You're seeing classic "initial inference state" behavior. The first fragment has no prior acoustic context, so the model defaults to a higher baseline pitch before settling into its neutral register.

Since you're on s2-pro, here's how to fix the immediate problem, but I'm going to redirect you at the end because you're fighting the wrong battle.

Why It's Happening

s2-pro (like most autoregressive TTS) uses priming – the first mel frame starts from zero state. Generating each 200–250 char chunk as an isolated inference call guarantees the first chunk will sound different.

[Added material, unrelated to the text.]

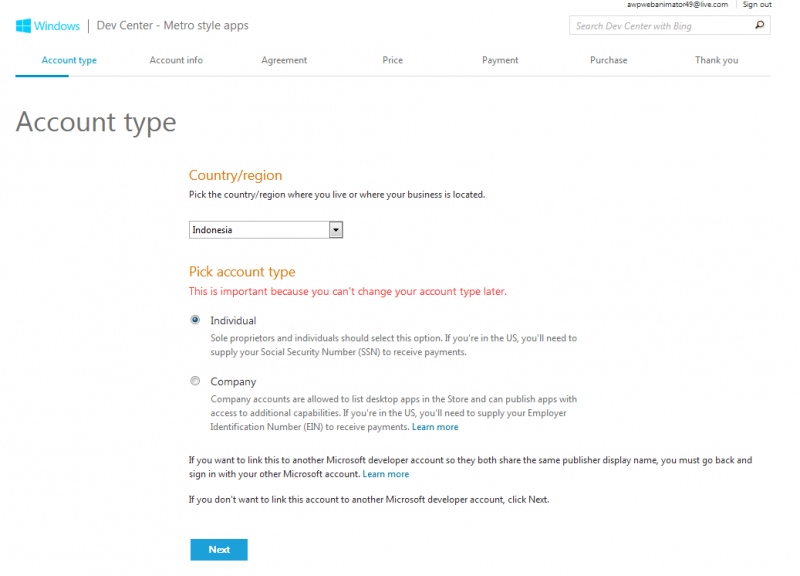Select the Account type tab
Screen dimensions: 800x576
68,60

If You Must Keep the Fragment‑Then‑Stitch Approach

1. Split by sentence boundaries, not character count – keeps prosodic contours intact.

2. Generate with acoustic context – after the first fragment, prime the model with the last 1–2 seconds of audio from the previous fragment.

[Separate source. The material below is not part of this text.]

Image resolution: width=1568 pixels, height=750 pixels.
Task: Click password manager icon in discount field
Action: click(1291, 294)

3. Use lossless intermediate format – write fragments as 16‑bit PCM WAV or FLAC. MP3 adds encoder delay that desyncs seams.

4. Crossfade concatenation – simple cat creates clicks. Use sox:

sox first.wav second.wav out.wav splice -q 0.03

Or Python with pydub:

from pydub import AudioSegment
a = AudioSegment.from_wav("frag1.wav")
b = AudioSegment.from_wav("frag2.wav")
combined = a.append(b, crossfade=45)
combined.export("final.wav", format="wav")

But Honestly? You're Solving the Wrong Problem

What you're trying to do – splitting audio then restitching seamlessly – is a bandaid over a fundamental architectural mismatch.

The real solution is to use a streaming TTS model.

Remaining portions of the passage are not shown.